EXTRACT PROVIDED:
>> Start

We have couple of airflow jobs that batch process some DataSets. I wanted to use influxDB to monitor for sudden drops in processed records. Airflow DAGs every 10 minutes saves total number of records processed to influxDB metric and I’ve used current_value / movingAvrage(3) to check for sudden drops.
Currently InfluxDB (Version 2.0.0 (c8af0f3)) do not support custom queries for checks so I had to use InfluxDB API to create them.
My problem is that almost all the time check reports wrong status (ok instead of crit). Here is how it looks like:
[Monitoring results]
Here is my query:
from(bucket: "stage_suggestion_validator")
|> range(start: v.timeRangeStart, stop: v.timeRangeStop)
|> filter(fn: (r) => r["_measurement"] == "content_warehouse_suggestions_filtered")
|> filter(fn: (r) => r["_field"] == "TOTAL")
|> filter(fn: (r) => r["metric"] == "row_counter")
|> map(fn: (r) => ({ r with currentVal: float(v: r._value) }))
|> movingAverage(n: 3)
|> map(fn: (r) => ({ r with _value:
if r.currentVal > 0 then
if r._value >0 then r.currentVal / r._value * 100.0
else float(v: 100)
else float(v: 0)}))
|> aggregateWindow(every: 5m, fn: last)
|> yield(name: "last")
And payload for API call
{
"name": "Postman upload test - changed",
"ownerID": "06008edf3a770000",
"orgID": "06008edf53370000",
"query": {
"text": "from(bucket: \"stage_suggestion_validator\") |> range(start: v.timeRangeStart, stop: v.timeRangeStop) |> filter(fn: (r) => r[\"_measurement\"] == \"content_warehouse_suggestions_filtered\") |> filter(fn: (r) => r[\"_field\"] == \"TOTAL\") |> filter(fn: (r) => r[\"metric\"] == \"row_counter\") |> map(fn: (r) => ({ r with currentVal: float(v: r._value) })) |> movingAverage(n: 3) |> map(fn: (r) => ({ r with _value: if r.currentVal > 0 then if r._value >0 then r.currentVal / r._value * 100.0 else float(v: 100) else float(v: 0)})) |> aggregateWindow(every: 5m, fn: last) |> yield(name: \"last\")",
"editMode": "advanced",
"name": "",
"builderConfig": {
"buckets": [
"stage_suggestion_validator"

>> End

RECORDED DATA:
>> Start

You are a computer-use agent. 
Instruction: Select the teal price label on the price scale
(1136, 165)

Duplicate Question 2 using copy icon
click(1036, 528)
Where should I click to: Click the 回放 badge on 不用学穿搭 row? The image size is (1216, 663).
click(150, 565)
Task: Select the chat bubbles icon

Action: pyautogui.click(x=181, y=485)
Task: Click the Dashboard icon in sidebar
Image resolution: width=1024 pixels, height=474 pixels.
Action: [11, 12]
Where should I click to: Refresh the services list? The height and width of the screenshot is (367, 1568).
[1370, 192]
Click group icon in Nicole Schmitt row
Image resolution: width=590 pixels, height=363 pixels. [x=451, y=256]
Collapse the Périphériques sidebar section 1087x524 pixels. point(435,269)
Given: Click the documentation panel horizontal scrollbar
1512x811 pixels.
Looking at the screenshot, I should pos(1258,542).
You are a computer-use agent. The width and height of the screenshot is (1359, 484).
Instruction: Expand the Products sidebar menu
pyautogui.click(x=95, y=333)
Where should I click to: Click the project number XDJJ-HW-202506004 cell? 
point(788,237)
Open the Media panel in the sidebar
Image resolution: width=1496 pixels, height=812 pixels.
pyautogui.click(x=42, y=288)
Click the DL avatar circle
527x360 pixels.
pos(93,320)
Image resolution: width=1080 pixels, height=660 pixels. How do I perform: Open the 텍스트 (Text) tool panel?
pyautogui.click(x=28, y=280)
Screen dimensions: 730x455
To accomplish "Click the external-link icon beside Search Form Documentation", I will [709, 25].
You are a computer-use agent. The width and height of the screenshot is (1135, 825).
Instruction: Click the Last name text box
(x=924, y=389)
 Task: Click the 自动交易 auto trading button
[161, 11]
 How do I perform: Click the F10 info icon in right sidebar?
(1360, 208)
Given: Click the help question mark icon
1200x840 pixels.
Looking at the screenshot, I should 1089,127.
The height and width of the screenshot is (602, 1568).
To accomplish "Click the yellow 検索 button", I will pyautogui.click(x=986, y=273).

>> End

REQUIREMENT A: Copy out the section of the InfluxDB post that opens with the words "We have couple" and closes with "for sudden drops.".
REQUIREMENT B:
Using the InfluxDB post, answer these:
(i) How often do the Airflow DAGs save the total number of processed records to InfluxDB?
(ii) What InfluxDB version does the poster give?
(iii) What value does the query pass to the "every" parameter of aggregateWindow?
The listing is separate from the InfluxDB post.

FINAL ANSWER A:
We have couple of airflow jobs that batch process some DataSets. I wanted to use influxDB to monitor for sudden drops in processed records. Airflow DAGs every 10 minutes saves total number of records processed to influxDB metric and I’ve used current_value / movingAvrage(3) to check for sudden drops.

FINAL ANSWER B:
(i) Every 10 minutes.
(ii) Version 2.0.0 (c8af0f3).
(iii) 5m.